(Element and text position data)
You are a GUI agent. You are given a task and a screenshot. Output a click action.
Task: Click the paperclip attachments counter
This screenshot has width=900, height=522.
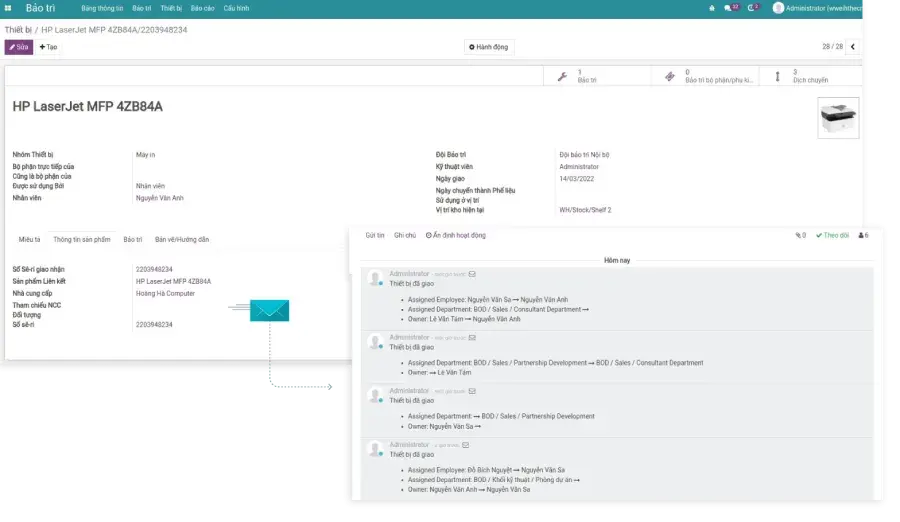click(x=800, y=235)
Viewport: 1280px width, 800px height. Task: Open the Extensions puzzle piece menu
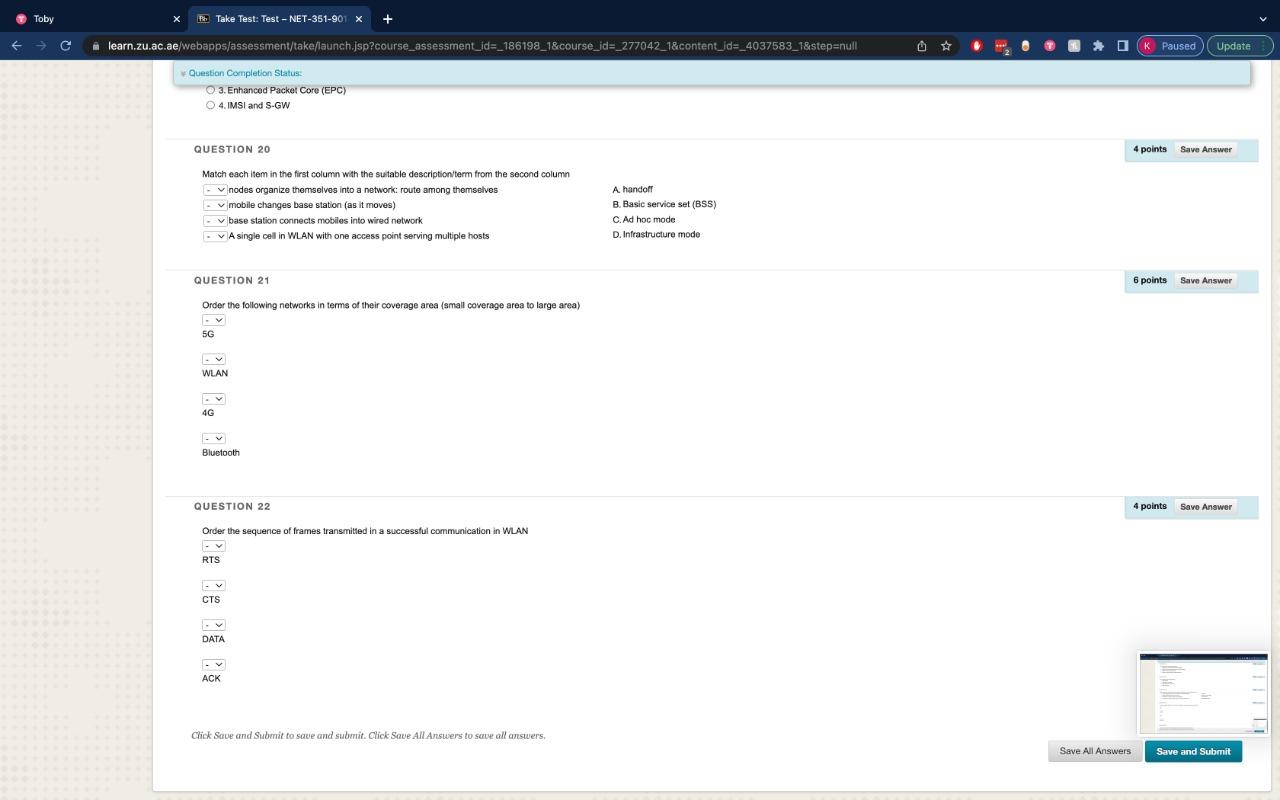pos(1096,45)
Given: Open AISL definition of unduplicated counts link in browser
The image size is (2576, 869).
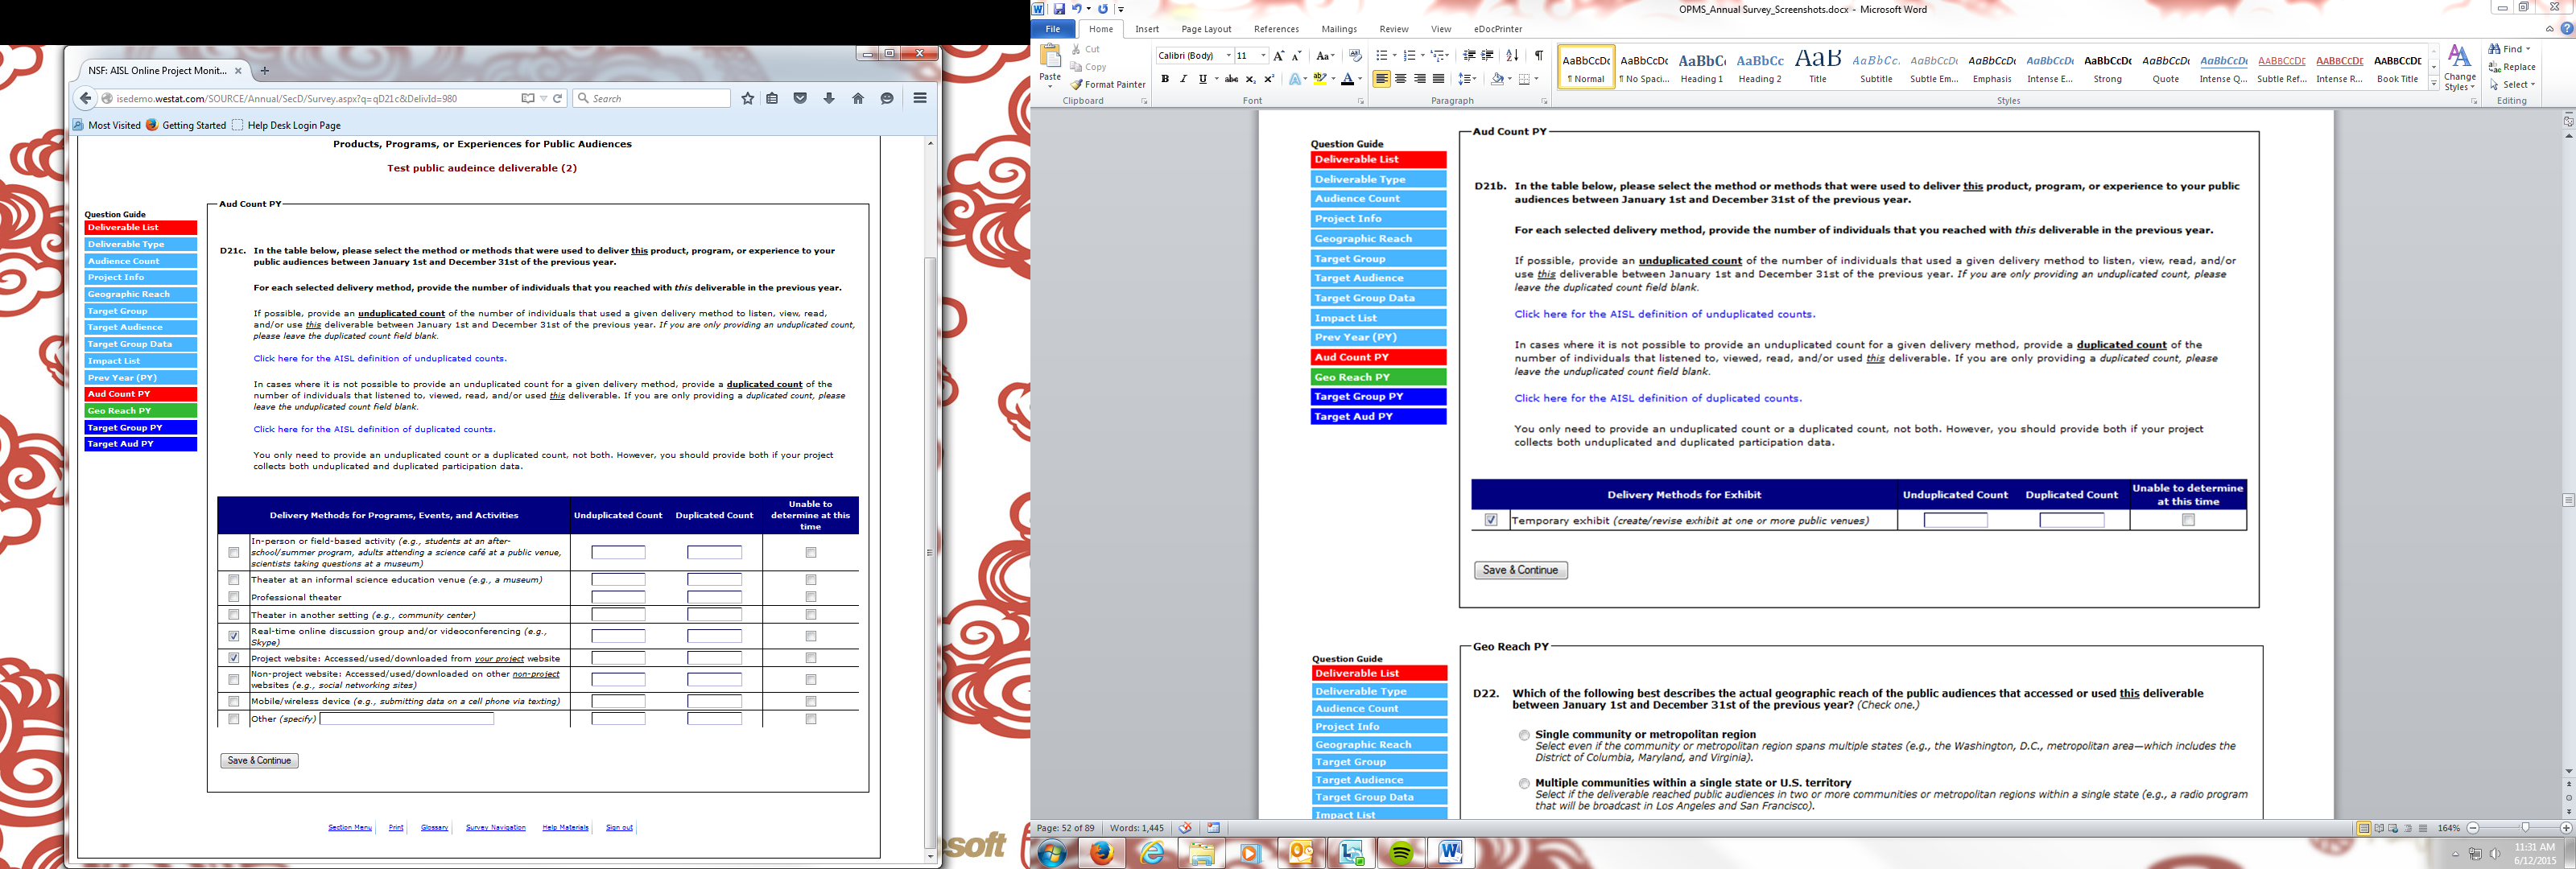Looking at the screenshot, I should click(x=379, y=358).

--- YOUR TASK ---
Rewrite all of the records above, swapping "Open" for "Launch" and changing nothing else. Omit the pictures.

--- TASK SOLUTION ---
You are a GUI agent. You are given a task and a screenshot. Output a click action.
Task: Click the paperclip attachments counter
This screenshot has width=900, height=522.
click(x=800, y=235)
Viewport: 1280px width, 800px height. Task: Launch the Extensions puzzle piece menu
pos(1096,45)
Given: Launch AISL definition of unduplicated counts link in browser
The image size is (2576, 869).
Looking at the screenshot, I should click(x=379, y=358).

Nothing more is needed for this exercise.